# WORK ITEM
Output the lines below exactly, please, from the first line until the line with "Given: Open El Vato Loco's profile avatar", counting both.

# INFORMATION PROVIDED
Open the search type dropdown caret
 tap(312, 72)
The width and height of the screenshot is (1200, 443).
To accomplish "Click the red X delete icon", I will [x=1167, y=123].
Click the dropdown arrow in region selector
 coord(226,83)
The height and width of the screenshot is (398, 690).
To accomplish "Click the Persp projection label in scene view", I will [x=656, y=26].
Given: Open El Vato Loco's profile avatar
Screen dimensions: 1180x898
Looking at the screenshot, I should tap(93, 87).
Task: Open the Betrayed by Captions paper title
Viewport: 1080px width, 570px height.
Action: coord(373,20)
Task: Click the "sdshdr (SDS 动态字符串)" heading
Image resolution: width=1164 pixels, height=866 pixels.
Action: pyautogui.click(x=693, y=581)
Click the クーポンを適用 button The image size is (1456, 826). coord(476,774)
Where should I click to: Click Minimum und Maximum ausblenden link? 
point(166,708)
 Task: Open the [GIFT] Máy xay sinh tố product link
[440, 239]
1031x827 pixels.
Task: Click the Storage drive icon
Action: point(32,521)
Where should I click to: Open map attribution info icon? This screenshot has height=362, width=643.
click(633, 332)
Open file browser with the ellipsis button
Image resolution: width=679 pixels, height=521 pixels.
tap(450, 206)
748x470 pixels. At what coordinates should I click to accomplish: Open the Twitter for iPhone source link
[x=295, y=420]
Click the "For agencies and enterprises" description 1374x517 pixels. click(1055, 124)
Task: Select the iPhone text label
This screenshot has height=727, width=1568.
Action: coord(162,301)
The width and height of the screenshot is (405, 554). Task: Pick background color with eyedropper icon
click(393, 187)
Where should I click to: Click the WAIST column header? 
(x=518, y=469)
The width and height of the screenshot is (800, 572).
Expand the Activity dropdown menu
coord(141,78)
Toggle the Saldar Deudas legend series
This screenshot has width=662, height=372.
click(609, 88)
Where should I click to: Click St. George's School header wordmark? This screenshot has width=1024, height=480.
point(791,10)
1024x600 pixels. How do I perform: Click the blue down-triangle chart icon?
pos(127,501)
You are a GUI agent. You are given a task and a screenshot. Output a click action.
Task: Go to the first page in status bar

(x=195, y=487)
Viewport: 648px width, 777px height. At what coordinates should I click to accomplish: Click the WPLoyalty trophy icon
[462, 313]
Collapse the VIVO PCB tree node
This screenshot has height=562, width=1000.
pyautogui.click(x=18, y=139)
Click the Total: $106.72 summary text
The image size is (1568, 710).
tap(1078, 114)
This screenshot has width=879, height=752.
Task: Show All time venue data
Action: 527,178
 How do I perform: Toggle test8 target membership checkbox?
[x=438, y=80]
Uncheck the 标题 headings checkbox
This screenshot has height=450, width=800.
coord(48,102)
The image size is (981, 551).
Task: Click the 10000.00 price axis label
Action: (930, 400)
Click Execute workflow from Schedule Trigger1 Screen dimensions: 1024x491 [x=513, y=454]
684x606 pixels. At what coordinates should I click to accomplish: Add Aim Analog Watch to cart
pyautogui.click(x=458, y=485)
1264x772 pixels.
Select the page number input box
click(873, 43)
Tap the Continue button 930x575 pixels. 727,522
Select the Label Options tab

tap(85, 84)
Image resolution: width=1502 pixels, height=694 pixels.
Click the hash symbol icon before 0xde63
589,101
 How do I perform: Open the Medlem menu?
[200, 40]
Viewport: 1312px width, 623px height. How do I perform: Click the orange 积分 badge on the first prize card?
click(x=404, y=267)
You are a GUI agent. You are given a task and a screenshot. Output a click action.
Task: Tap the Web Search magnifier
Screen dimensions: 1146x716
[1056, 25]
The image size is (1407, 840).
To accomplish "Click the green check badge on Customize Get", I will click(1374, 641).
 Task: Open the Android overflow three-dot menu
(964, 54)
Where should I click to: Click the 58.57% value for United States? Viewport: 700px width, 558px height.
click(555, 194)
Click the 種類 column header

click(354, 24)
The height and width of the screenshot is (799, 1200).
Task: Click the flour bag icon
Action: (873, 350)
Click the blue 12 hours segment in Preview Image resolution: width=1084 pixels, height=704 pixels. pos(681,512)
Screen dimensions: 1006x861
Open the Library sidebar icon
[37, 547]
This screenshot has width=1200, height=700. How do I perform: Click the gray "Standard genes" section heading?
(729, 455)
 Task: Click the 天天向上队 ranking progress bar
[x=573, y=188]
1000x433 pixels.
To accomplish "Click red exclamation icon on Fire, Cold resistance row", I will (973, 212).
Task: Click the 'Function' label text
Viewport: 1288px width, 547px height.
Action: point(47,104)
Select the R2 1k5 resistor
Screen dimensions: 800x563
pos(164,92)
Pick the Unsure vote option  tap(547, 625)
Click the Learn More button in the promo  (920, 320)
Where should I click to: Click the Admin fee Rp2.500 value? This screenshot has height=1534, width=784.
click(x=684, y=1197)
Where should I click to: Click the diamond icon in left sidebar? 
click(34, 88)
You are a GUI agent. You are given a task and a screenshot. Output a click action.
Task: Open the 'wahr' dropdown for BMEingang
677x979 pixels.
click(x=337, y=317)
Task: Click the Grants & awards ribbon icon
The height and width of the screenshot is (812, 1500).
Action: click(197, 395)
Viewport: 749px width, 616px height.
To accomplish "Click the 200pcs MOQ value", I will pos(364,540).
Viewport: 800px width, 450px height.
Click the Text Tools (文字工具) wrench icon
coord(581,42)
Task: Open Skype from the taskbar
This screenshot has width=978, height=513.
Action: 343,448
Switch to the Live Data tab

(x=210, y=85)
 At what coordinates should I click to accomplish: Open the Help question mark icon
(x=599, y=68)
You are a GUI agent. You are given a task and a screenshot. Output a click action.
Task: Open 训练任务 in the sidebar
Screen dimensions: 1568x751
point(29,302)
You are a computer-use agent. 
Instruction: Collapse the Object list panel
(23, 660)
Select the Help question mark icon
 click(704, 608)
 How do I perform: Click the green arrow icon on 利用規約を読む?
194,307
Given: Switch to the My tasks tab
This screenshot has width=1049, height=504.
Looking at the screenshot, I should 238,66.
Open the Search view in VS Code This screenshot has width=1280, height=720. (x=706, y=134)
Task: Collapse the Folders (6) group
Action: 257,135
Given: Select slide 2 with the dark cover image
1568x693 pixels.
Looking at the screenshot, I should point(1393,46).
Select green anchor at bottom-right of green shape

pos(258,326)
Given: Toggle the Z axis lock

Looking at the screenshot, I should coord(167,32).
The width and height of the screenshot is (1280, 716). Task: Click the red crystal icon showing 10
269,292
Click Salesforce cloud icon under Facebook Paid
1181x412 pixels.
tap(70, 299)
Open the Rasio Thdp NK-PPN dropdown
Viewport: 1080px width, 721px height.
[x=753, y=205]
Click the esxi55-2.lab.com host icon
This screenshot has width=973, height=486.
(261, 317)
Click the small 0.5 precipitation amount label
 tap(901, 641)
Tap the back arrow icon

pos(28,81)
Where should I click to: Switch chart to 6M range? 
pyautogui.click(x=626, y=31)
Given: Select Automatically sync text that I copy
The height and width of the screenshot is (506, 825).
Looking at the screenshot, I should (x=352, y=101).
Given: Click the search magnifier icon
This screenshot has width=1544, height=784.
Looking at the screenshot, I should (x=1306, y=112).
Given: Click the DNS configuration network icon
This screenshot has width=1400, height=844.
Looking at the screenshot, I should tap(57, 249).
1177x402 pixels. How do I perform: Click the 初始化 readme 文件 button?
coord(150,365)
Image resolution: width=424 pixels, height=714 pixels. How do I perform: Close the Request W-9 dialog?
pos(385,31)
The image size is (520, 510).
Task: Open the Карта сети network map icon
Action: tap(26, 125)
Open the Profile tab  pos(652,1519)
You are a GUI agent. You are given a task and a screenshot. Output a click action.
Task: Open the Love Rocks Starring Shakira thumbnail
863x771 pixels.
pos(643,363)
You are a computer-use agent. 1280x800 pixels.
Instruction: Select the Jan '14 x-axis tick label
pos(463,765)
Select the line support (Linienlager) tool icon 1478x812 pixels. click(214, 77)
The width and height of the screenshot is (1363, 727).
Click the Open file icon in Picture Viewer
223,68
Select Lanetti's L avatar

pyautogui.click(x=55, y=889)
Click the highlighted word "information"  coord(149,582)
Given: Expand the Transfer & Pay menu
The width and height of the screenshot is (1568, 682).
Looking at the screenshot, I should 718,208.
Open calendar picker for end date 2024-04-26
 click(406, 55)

# ANSWER SECTION
Open the search type dropdown caret
 tap(312, 72)
The width and height of the screenshot is (1200, 443).
To accomplish "Click the red X delete icon", I will [x=1167, y=123].
Click the dropdown arrow in region selector
 coord(226,83)
The height and width of the screenshot is (398, 690).
To accomplish "Click the Persp projection label in scene view", I will [x=656, y=26].
Given: Open El Vato Loco's profile avatar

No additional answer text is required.